Going Green


Giles and Sue Live the Good Life is a programme in the best traditions of the BBC: entertaining, informing and – if only just – educational.

In this new series Giles and Sue seek to emulate the self-sufficient lifestyle of Tom and Barbara Good; characters from the 1970s sitcom The Good Life, who, tired of the rat race, turn their north London semi and its garden into a farm.

The first programme sees them ploughing their pristine lawn, building a chicken coop (painted bright pink and given lace curtains by Sue), learning how to milk a goat and – with the aid of only a lemon and a pair of woolly tights – making goats’ cheese.

There’s plenty of the slapstick that their earlier programme The Supersizers… was famous for –squirting milk at each other direct from the udders – and you end up learning just enough about animal care, growing vegetables, cooking and making your own clothes that you feel like you aren’t just watching two people arse about in a garden.

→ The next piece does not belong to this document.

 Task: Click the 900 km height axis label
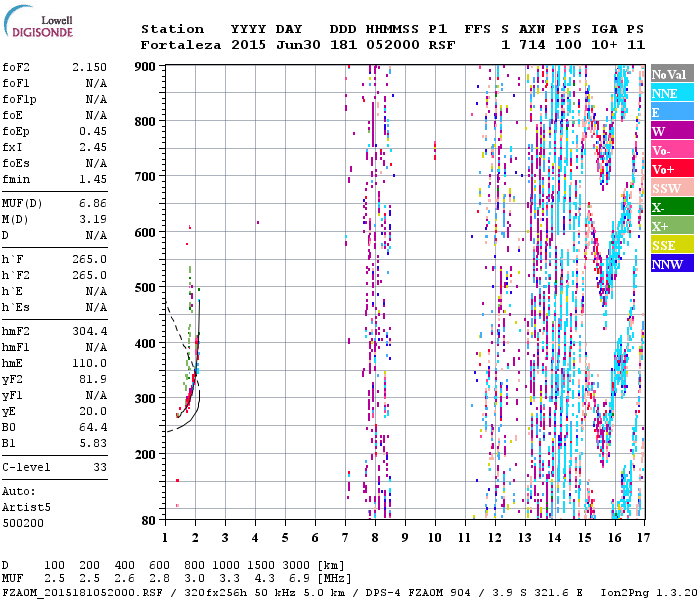click(x=147, y=66)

The episodes do feel a bit stretched and if you took out the pointless deviations into topics that have nothing much to do with sustainable living (Giles and Sue for some reason spend some time as the social climbers Jeremy and Margo, golfing, sucking up to the boss and giving twee dinner parties), you could quite easily condense it down into a half hour.

Sue Perkins steals the show with her never-ending stream of wit (including reading out from a 70s gardening guide a list of retro vegetables with risqué names: “What you really want is an old classic like Gardeners’ Fist, Green Shaft, Early Horn and the Big Boy…this is like Viz magazine for gardeners.”) making Giles an irrelevance, and a particularly annoying one at that. Sue wades in willing to get her hands dirty while Giles fops around, terrified of the chickens and sneering at anything that requires him to get off his backside and do some hard graft.

Giles and Sue is what BBC2 was made for – intelligently put together, entertaining and interesting to the viewer with half a brain.